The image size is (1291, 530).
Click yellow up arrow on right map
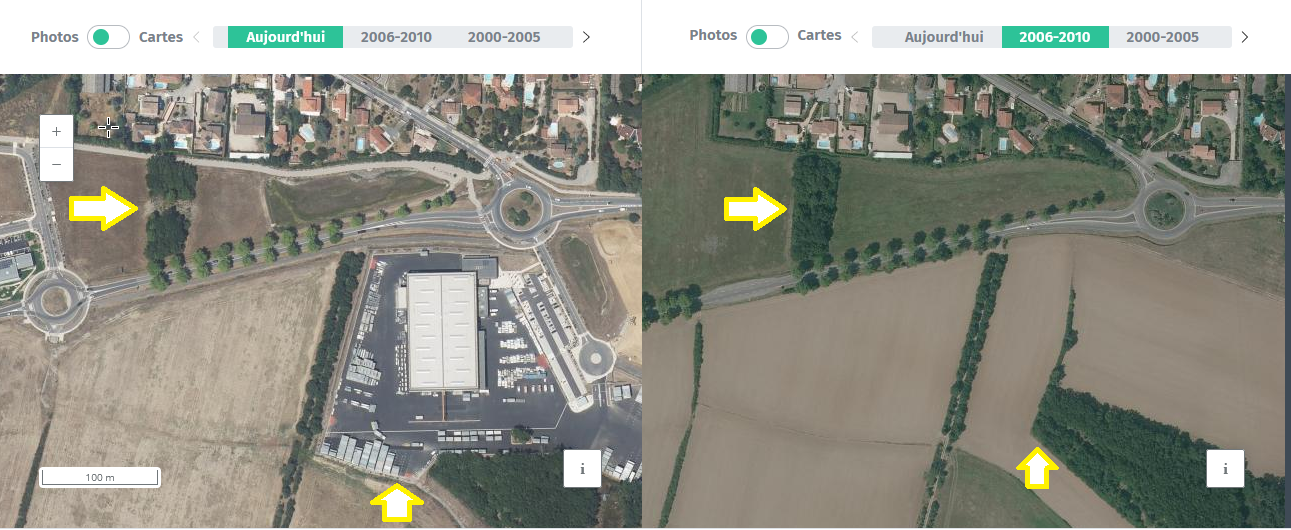pos(1038,469)
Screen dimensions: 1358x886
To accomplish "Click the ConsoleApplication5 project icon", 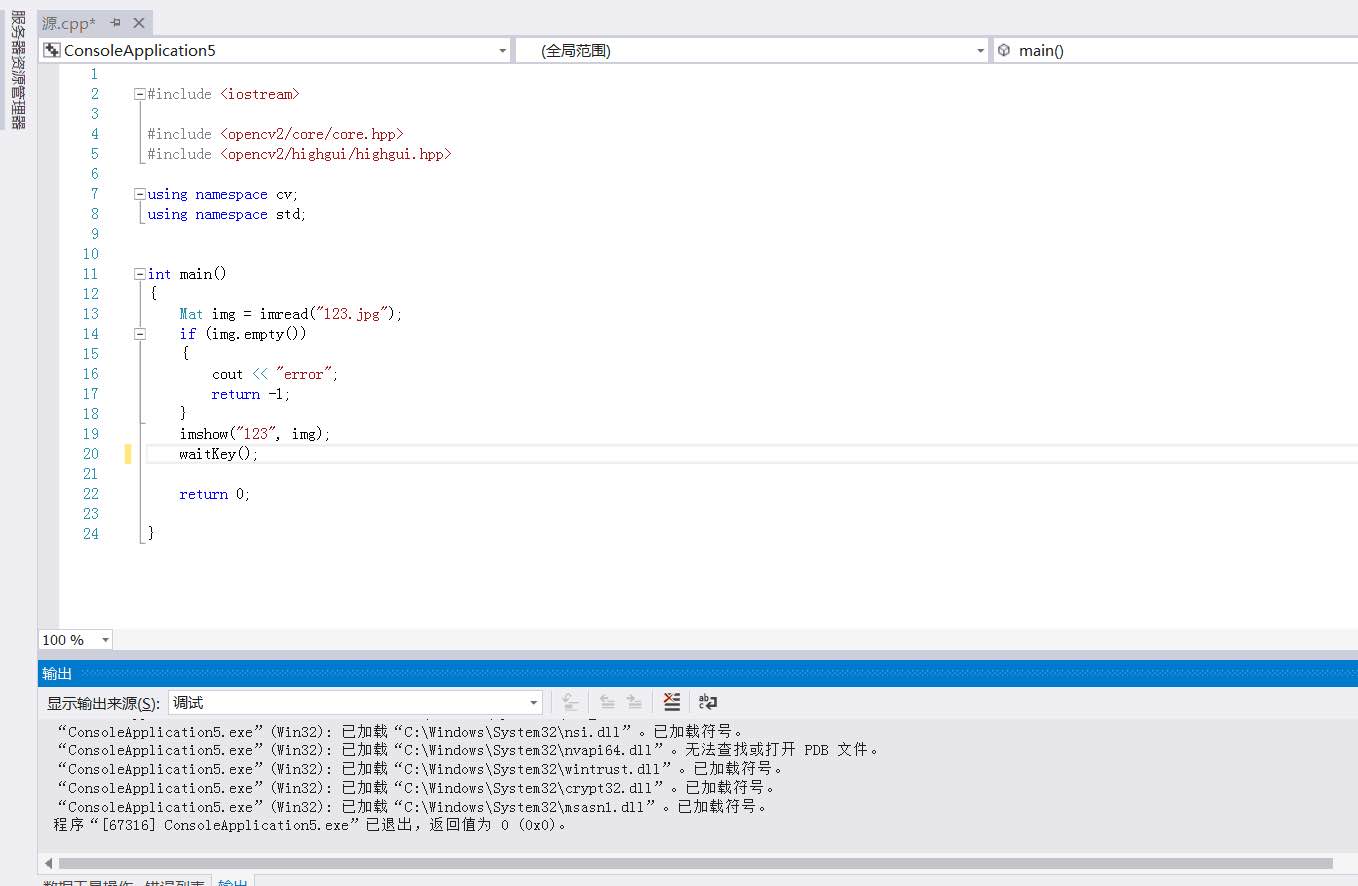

§

Copy out every entry above exactly. Leave the pictures out.

The image size is (1291, 530).
Click yellow up arrow on right map
pos(1038,469)
Screen dimensions: 1358x886
To accomplish "Click the ConsoleApplication5 project icon", 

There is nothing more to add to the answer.